Spam Filtering with Sendmail Milters and Greylisting
by Emmanuel Dreyfus06/10/2004
In the first part of this series, we studied the various spam filtering techniques; specifically, in which place of the electronic mail framework filtering measures work and what kind of filtering techniques are currently available.
This article focuses on the development of a spam filter, through the
example of milter-greylist, a greylisting plugin for Sendmail. We assume that
the reader knows the C programming language reasonably well. A basic
understanding of TCP/IP is also useful.
Sendmail and Milter
Sendmail made MTA-level filtering easy by introducing the Milter API. Milter
is a contraction of the term "mail filter." Milters are small daemons that
communicate with Sendmail through UNIX sockets or TCP/IP connections. They are
easy to configure; you just need to add a few lines to the
sendmail.cf configuration file.
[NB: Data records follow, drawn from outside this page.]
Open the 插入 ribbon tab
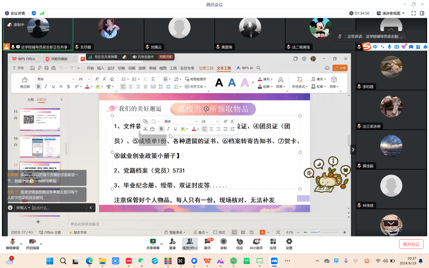This screenshot has width=429, height=268. tap(101, 68)
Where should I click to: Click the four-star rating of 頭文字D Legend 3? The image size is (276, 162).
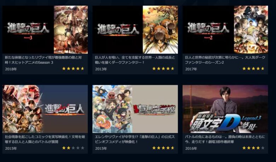(253, 148)
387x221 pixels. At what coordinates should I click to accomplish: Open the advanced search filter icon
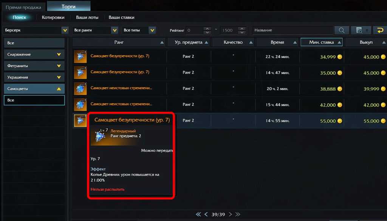point(361,30)
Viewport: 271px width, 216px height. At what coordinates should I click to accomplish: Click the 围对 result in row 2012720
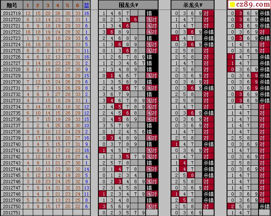[152, 20]
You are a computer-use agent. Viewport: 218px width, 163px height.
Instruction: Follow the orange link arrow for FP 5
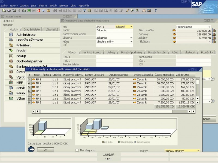(x=34, y=87)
Here is an example for double
filtering by milter-regex and milter-greylist:
O InputMailFilters=regex,greylist
Xregex, S=local:/var/run/milter-regex/sock, F=T
Xgreylist, S=local:/var/milter-greylist/sock F=T
O Milter.macros.connect=j, _, {daemon_name}, {if_name}, {if_addr}, {client_addr}
O Milter.macros.envfrom=i, {mail_mailer}, {mail_host}, {mail_addr}
O Milter.macros.envrcpt={rcpt_mailer}, {rcpt_host}, {rcpt_addr}
The first line lists the milters to invoke for each message. Here,
filtering first uses regex, then greylist. Those names must correspond to the
next lines, which start with an X.
The X lines define each milter property: how to contact the milter (here, a
local UNIX socket) and what should happen if the milter fails.
(F=T means a temporary error, F=R means a permanent
error, and no F= means pass through as if the filter did not
exist.) Timeout values are optional.
The remaining lines select which Sendmail macros to export to the milter. We will see how to use them when we deal with the actual implementation.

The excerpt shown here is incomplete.